In this paper we discussed the Quality of Service constrains in WSN by identifying various quality constraints by analyzing various earlier contributed multicast routing algorithms and protocols. In order to minimize the link cost utilization we designed a novel Quality of service multicast routing protocol, which adopts Steiner tree model to minimize the utilization rate to discovery feasible path. Based on the fairness rate calculation rate results the optimal route selection strategy discovered a feasible path , which minimized the rate utilization which are derived using Lagrangian Relaxation Method. The simulation results clearly show the performance improvement on different scenarios
of the destinations in the right order in which they are visited in the path, and then placing this sorted list in the header of the message . Tree-based multicast algorithms attempt to deliver the message to all destination nodes in a single multi-head worm that splits at some routers and replicates the data on multiple output ports . Tree-based routing has an essential feature that it does not require any arranging of header flits. Furthermore and from the source node, the subpaths to each destination are all optimal. The major impediment of tree-based routing is its high deadlock probability, which can negatively affect performance. Deadlock probability is high since all subpaths must be concurrently allocated to a message in order for data flits to be transmitted. In the interconnection network, deadlock happens when a group of messages is blocked forever because each holding one or more resources needed by another message in this group . Two main parameters used to evaluate multicast routing are the latency takes to deliver the message to all destination nodes and the traffic which refers to the total number of channels involved .
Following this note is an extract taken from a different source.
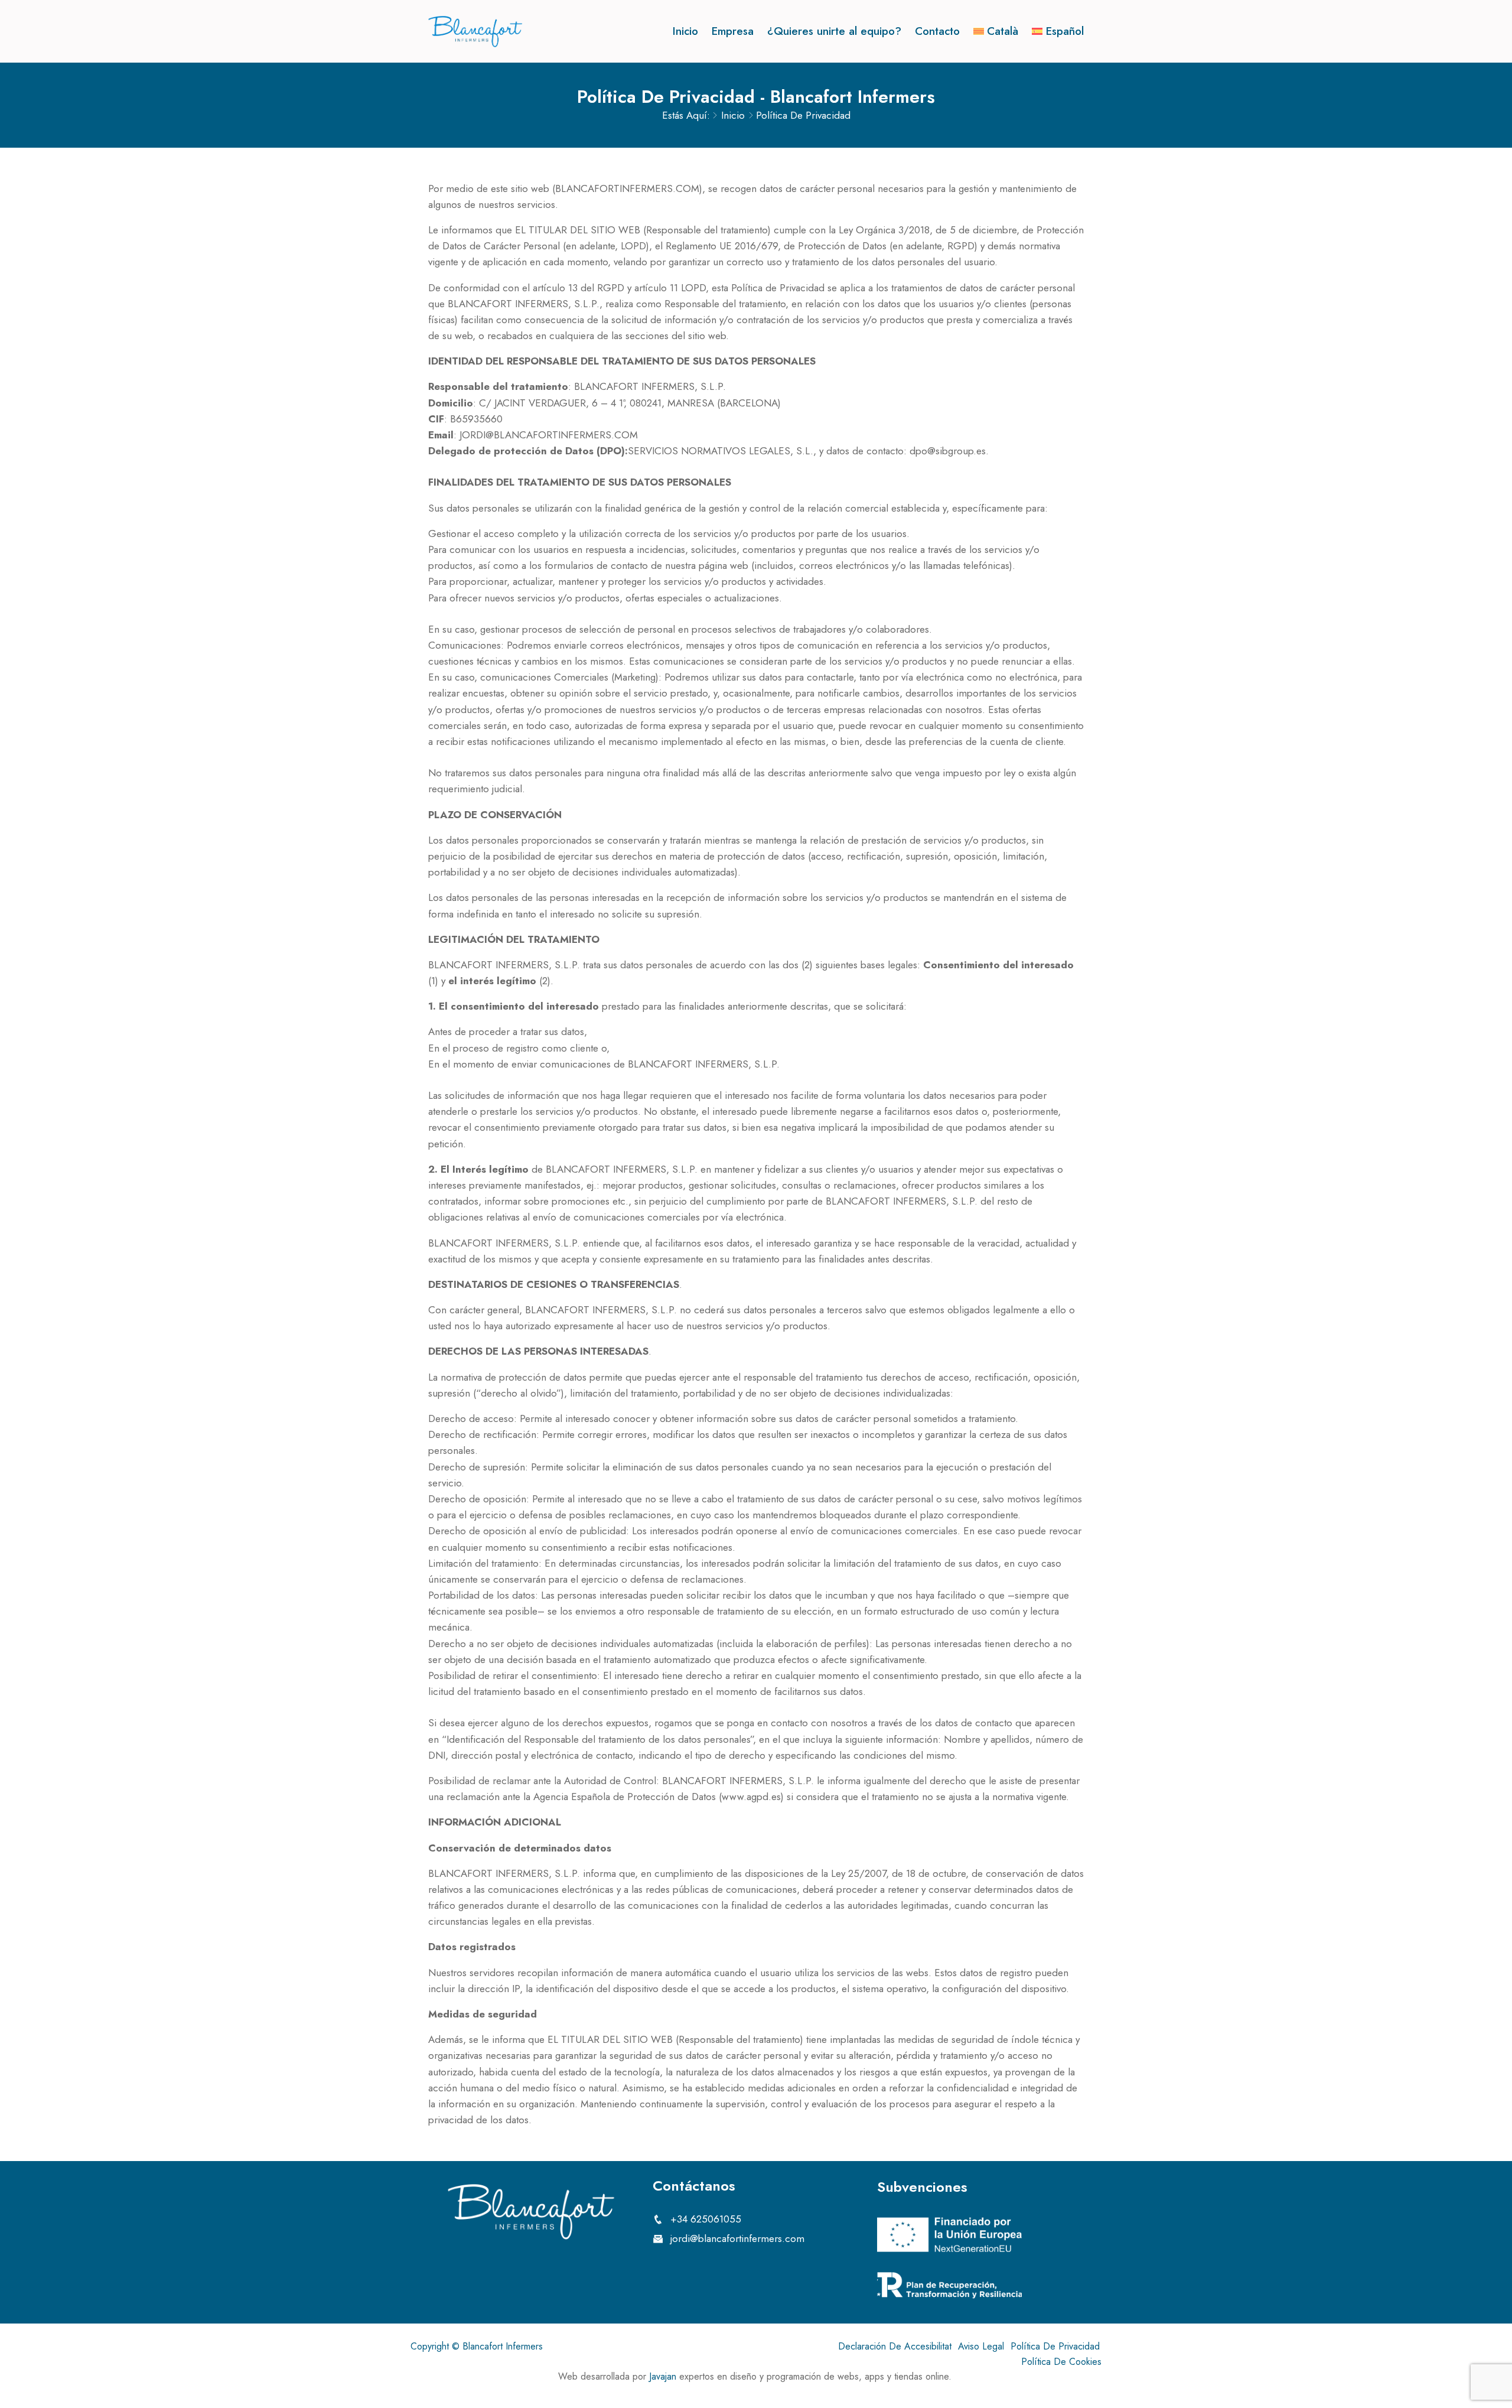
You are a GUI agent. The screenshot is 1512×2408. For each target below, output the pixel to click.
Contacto (937, 31)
A promising solution to increasing busty traffic over the Internet can be Optical Burst Switched (OBS) networks with scalable and efficient multicast support. The efficiency of multicasting in OBS networks depends on: the burstification process, the multicasting schemes, tree sharing strategies, construction of shared trees, multicast schemes for dynamic sessions and membership. In this article, the contributions of various researchers are studied thoroughly and compared to survey the various approaches and problems of multicasting in OBS networks and outline several future research directions in terms of applications in business, especially in Business-to- Business (B2B) and Business-to-Consumer (B2C) Models, through optimal resource utilization of QoS aware multicasting in OBS networks.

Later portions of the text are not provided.